As a member of Salt Lake County Mayor Peter Corroon's commission to reconsider the Foothills and Canyons Overlay Zone, I attended our recent open house at Mill Creek Community Center. The faintly antagonistic tone of the questions surprised me, because the "representative-of-all-interests" meetings have been mostly agreeable. Clearly, people want to protect the overlay zone, and don't understand what we're up to.

I've been a planning commissioner, town board member, and mayor (in another state). I'm not a hiker or biker or environmentalist or developer. I was probably appointed because of my experience in being evenhanded, and representing ordinary people.

I believe that the process in the FCOZ is so convoluted, expensive, and time-wasting that it needs to be tidied up. This is not to say loosened. It hasn't been my impression that any commission member is agreeable to massive development in any area we are covering.

§ Given information:
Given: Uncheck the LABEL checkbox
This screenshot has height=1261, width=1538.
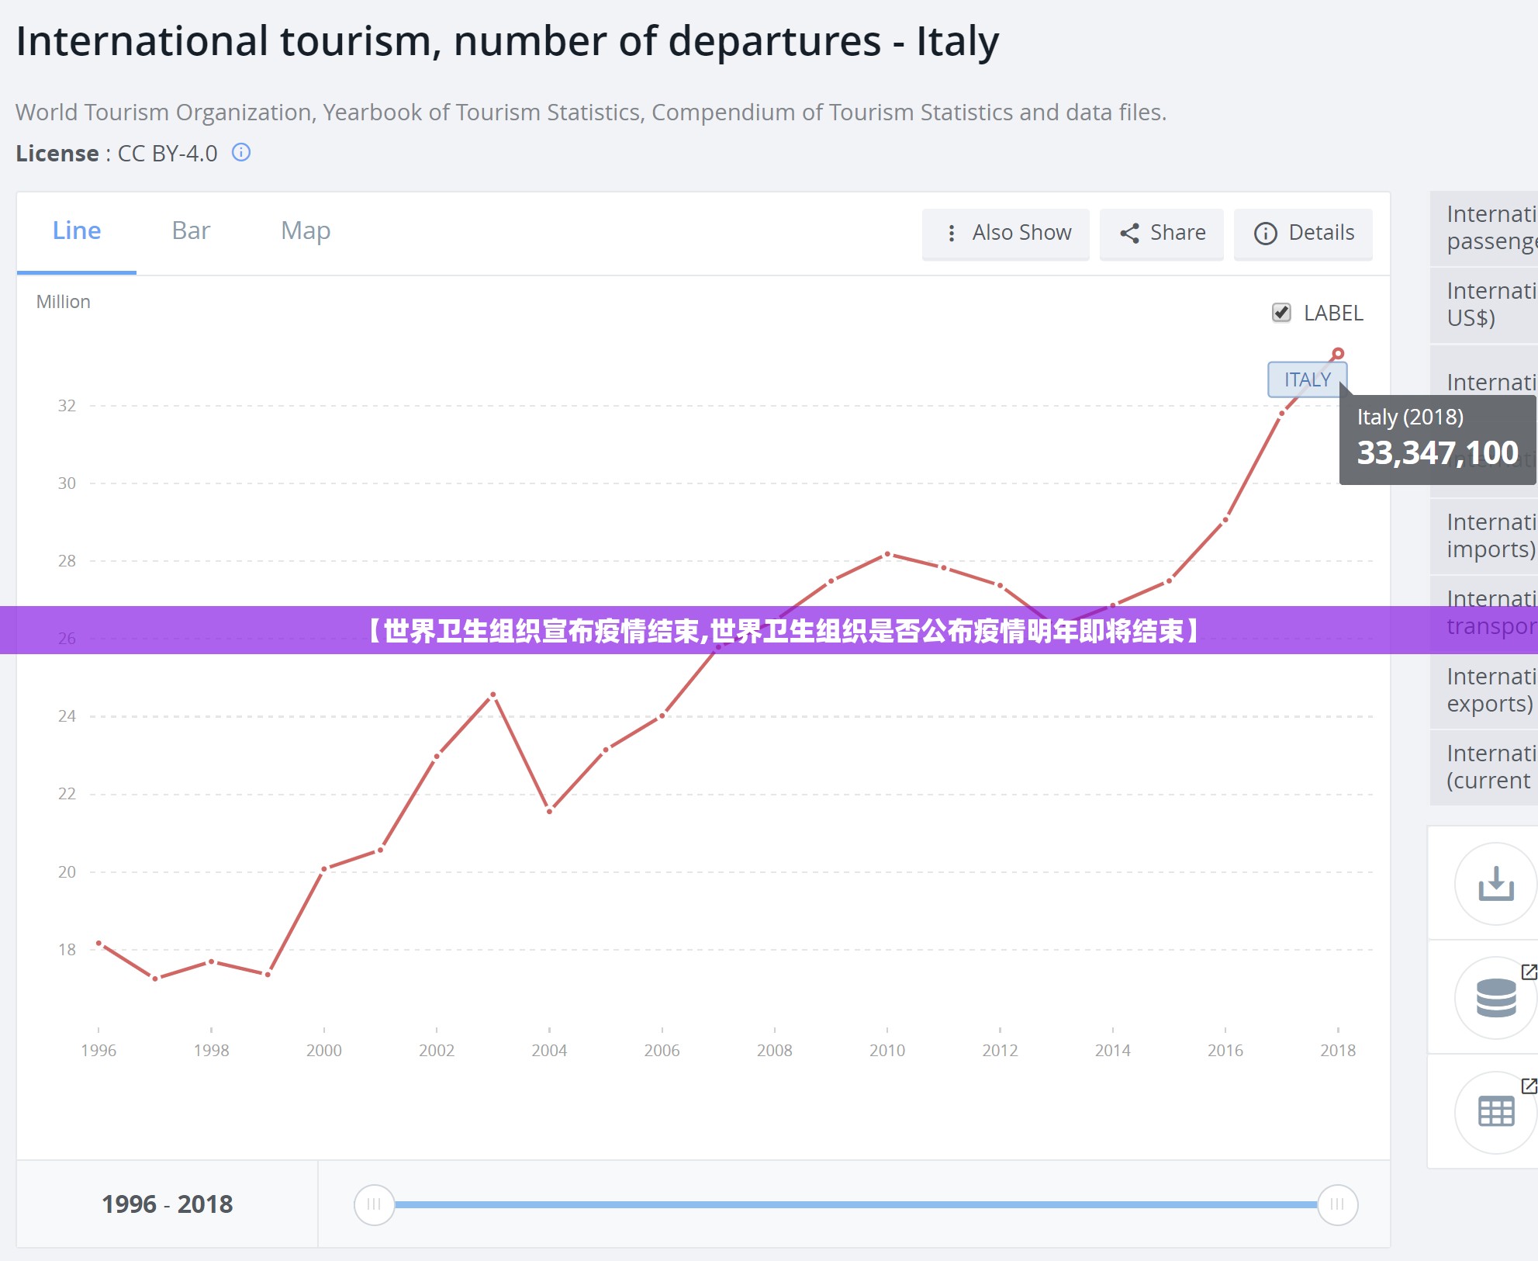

§ Prompt:
Can you carry on the piece about the Foothills and Canyons Overlay Zone commission from its last sentence?

§ Result of the task:
For an unpleasant example, consider this, pointed out on one of our canyon tours: Some people still use outhouses, in places where we work hard to keep the water pure and clean, where you need special dispensation to have a pet dog. Sewer lines are going in. Some outhouse users now could have indoor plumbing, but they don't have "legal" setbacks from streams or property lines because their houses were built before FCOZ rules were made.

It's an issue of public health. Even if the lavatory has to be cantilevered over the creek, if flush toilets connected to a sanitary sewer can physically be put in, they should be. Unpolluted water and public health come first. FCOZ doesn't stretch to allow the property line option. Should it? The mayor's commission is to consider that and similar problems.

To get an overlay zone permit to do anything, one must consult the health, fire, engineering, planning (code), and water departments. It takes forever. Each department either OKs or denies, for assorted, different reasons, often asking for conflicting plan changes and return visits.

I hope the commission will clarify and simplify the path to yes or no, saving aggravation and expense. That doesn't mean weakened rules. Simplicity is good for homeowners and staff. Yes and no could become predictable, and getting there wouldn't take years. The rules wouldn't change; just the path.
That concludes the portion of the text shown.